> **Aim of the task**
Take the line with "Open the #beehive hashtag" and every line after it in the entries below, and set them down exactly, without any pictures.

> **Source information**
○ ○ ○
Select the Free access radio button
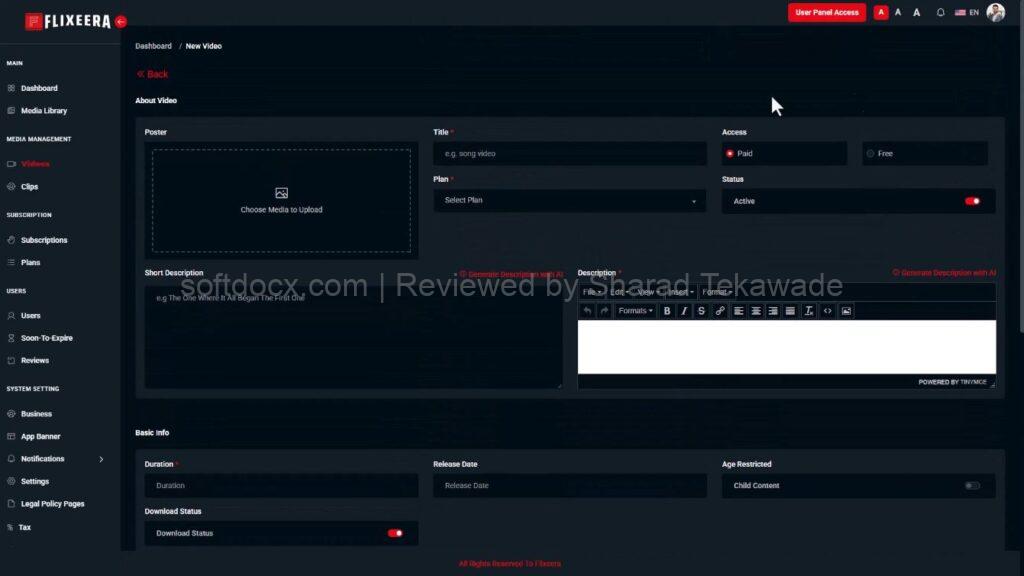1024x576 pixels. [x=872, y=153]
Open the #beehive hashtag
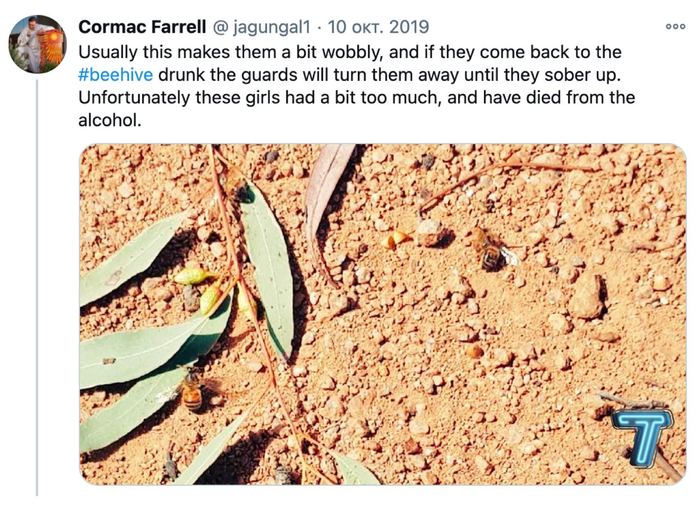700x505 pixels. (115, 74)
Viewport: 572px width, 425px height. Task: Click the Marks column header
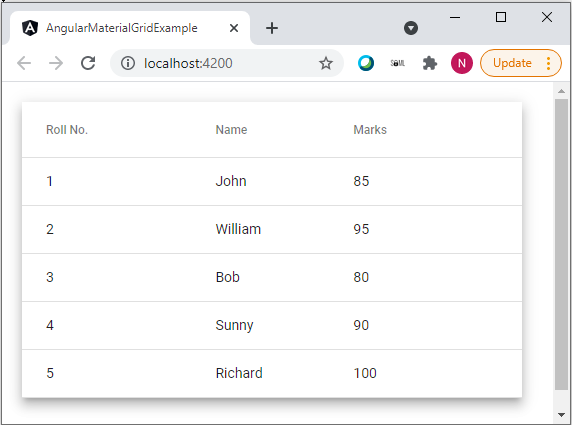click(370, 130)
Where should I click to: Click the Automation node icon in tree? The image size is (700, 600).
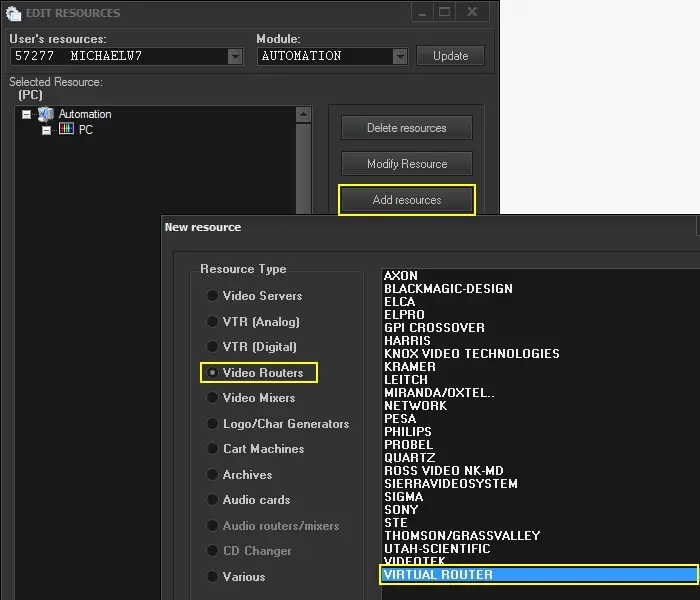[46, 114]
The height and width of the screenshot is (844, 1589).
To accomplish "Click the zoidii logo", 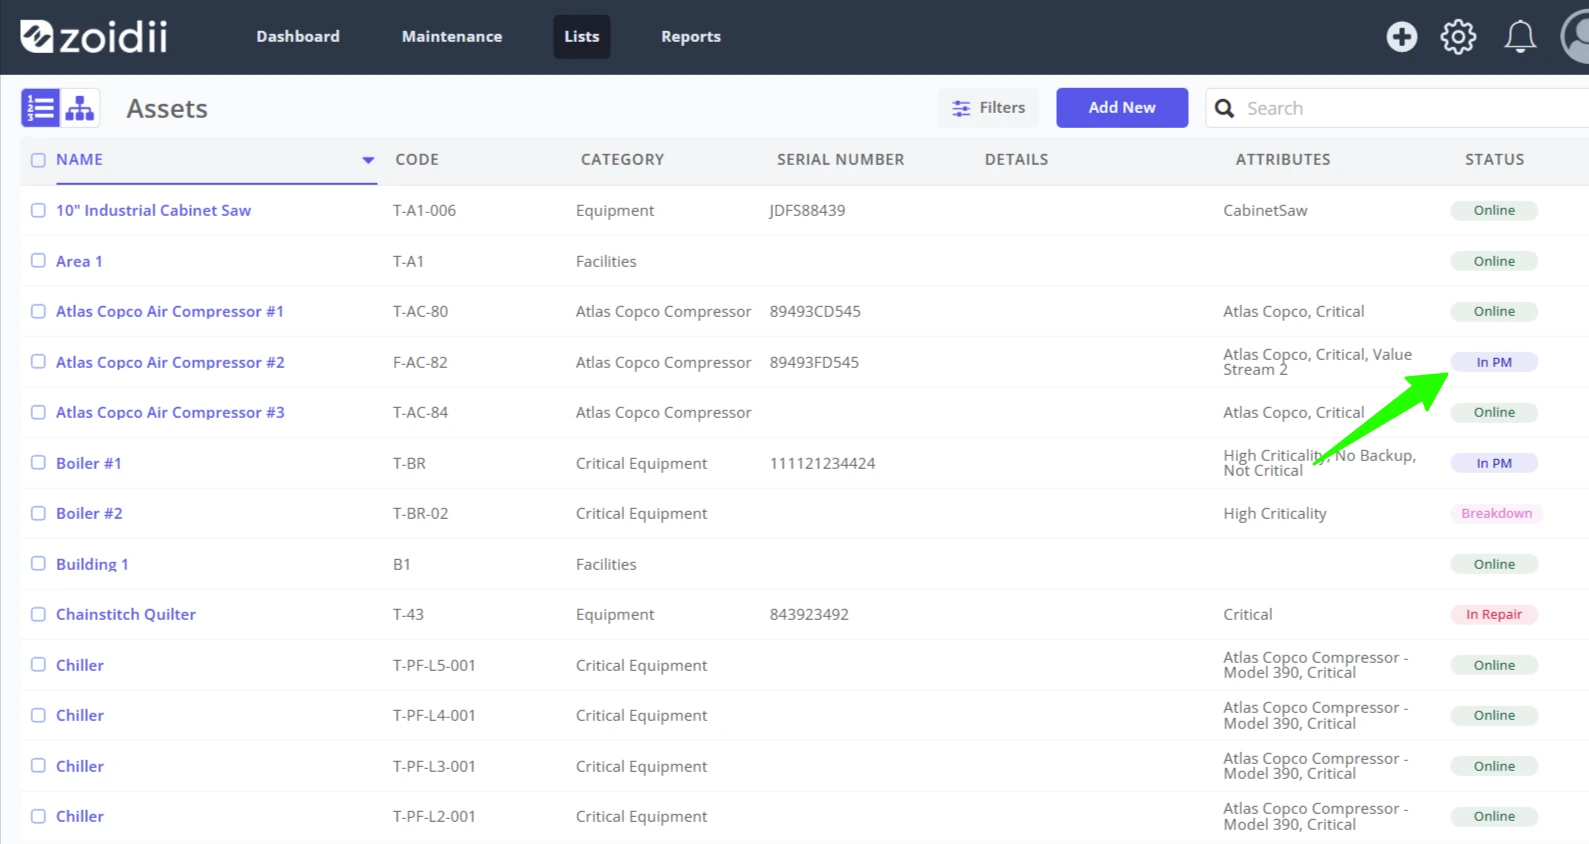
○ ○ ○
> **Reply to the exercise**
Open the #beehive hashtag
700x505 pixels. (115, 74)
Viewport: 572px width, 425px height. Task: Click the Marks column header
click(370, 130)
Where should I click to: Click the Automation node icon in tree? The image size is (700, 600).
[46, 114]
The height and width of the screenshot is (844, 1589).
To accomplish "Click the zoidii logo", 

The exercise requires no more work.